From a global economic perspective, what is happening in AI is very positive. There are several large US-based companies large enough to afford to spend the huge sums necessary to take AI forward and realise its potential.  These firms are competing with companies in China who, while approaching development somewhat differently, still represent serious competition.

If we look forward five years, AI may well be transformational, but there is a strong possibility that transformation will be slower than expected. Moreover, it is very unlikely that all the players involved are going to be successful.  There is no doubt that suppliers like Nvidia (with its dominant market position in AI chips) will prosper in the short term. But the semiconductor industry is cyclical, so we will likely move through periods of oversupply coupled with sharp decreases in demand and pricing. Many competitors are also aggressively developing their own AI chips.

In short, there will probably be some serious winners in the AI game.  But there will also be much investment that gets little or no return.  Judging which companies are going to be the winners is not easy; taken overall, the average investor return from AI could well disappoint, no matter how successful it is from a general economic aspect.

Bonds

 

Bond performance over past year
All bonds 10+ years, 5/12/2024 – 5/12/2025, local pricing

 

The gyrations in interest rates over the last 25 years have seen periods when bonds were effectively uninvestible.  This is not the case at present, with positive real yields both in the US and the UK, and even in Germany (where the perceived safety of its investments often means investors get little compensation in the form of yield).
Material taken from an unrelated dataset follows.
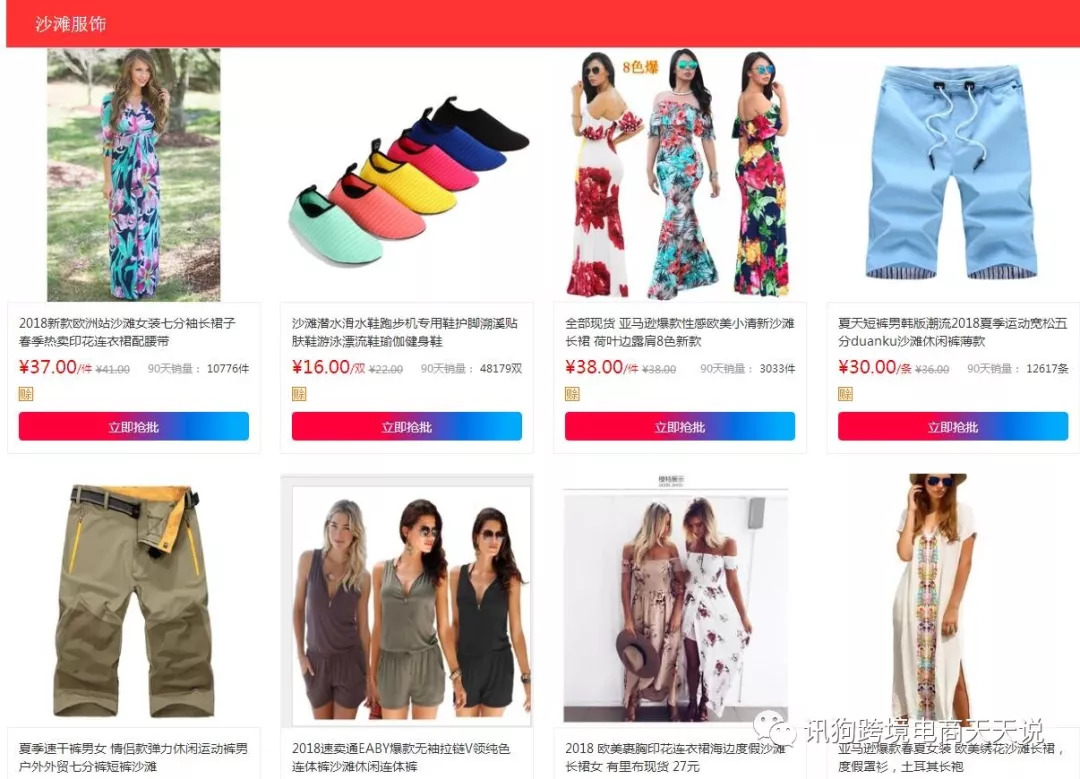Open the floral maxi dress product image
The height and width of the screenshot is (779, 1080).
click(x=134, y=175)
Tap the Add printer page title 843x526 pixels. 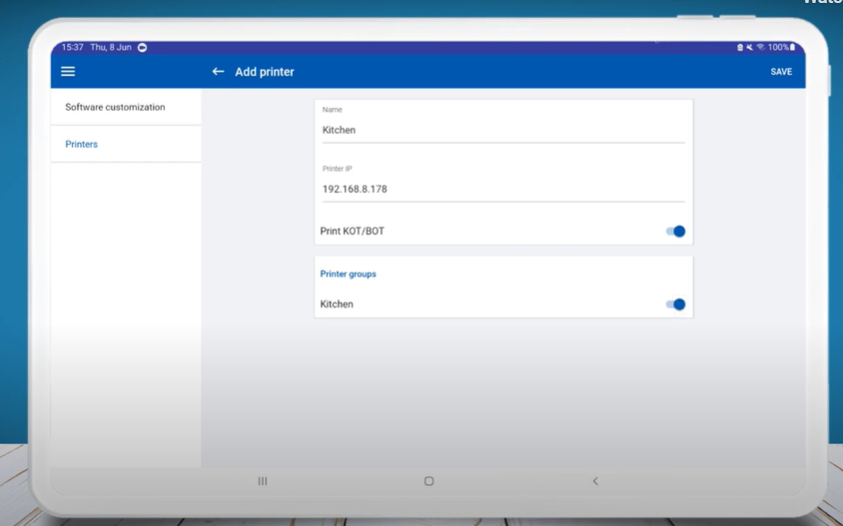(x=264, y=72)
When interest rates were very low, we came to the conclusion that it was difficult not to have a large core holding of equities relative to bonds.  This may be changing – assuming that bonds remain investible for a time, there is a strong case to hold a substantial bond holding – the argument being that bonds now look reasonable value while equities look expensive.

Euro cash 

The onset of inflation saw the ECB raise its benchmark deposit rate to a high point of 4% in September 2023.  This has now reduced to 2%, with further reductions possible. Deposit rates have fallen over the last two years, making cash a less attractive investment.

Irish commercial property

The Irish commercial property market is expected to slowly transition into a recovery phase in the coming years, supported by improved credit conditions. Demand is likely to be focused on properties with strong environmental qualities.

It remains a difficult asset class due to liquidity concerns and the structural challenge that many properties may require retrofitting to remain competitive.

Commodities

Commodity performance over past year against equities
3/12/2024 – 3/12/2025, US dollars

 

Oil prices began the year at a strong price but declined sharply in the first quarter of 2025, reaching a low in April. Prices have recovered and remained in a range of roughly $60-70 for the rest of the year. Precious metals like gold, silver and platinum have done exceptionally well, with industrial metals also performing strongly. Other commodities have had a more mixed year, with worries over trade tensions and a weaker global economic outlook putting pressure on some markets.

Hedge funds

Hedge fund performance over past year against equities
30/11/2024 – 30/11/2025, US dollars, hedge funds priced monthly

Hedge funds can make an appropriate investment because of their defensive qualities – they’ve disappointed over the longer term but have been better recently.

Currency funds

These funds have shown gains and losses recently. They are useful as a diversifier because of the relative independence from other securities but can experience significant volatility over the short term.

Multi-asset funds

Because of the very wide range of investments they hold, they provide useful diversification, and the ability to dynamically shift asset allocation can provide some protection in times of equity market corrections.

Senior loans 

These floating-rate sub-investment rate securities offer a premium over cash and are useful for diversifying a portfolio.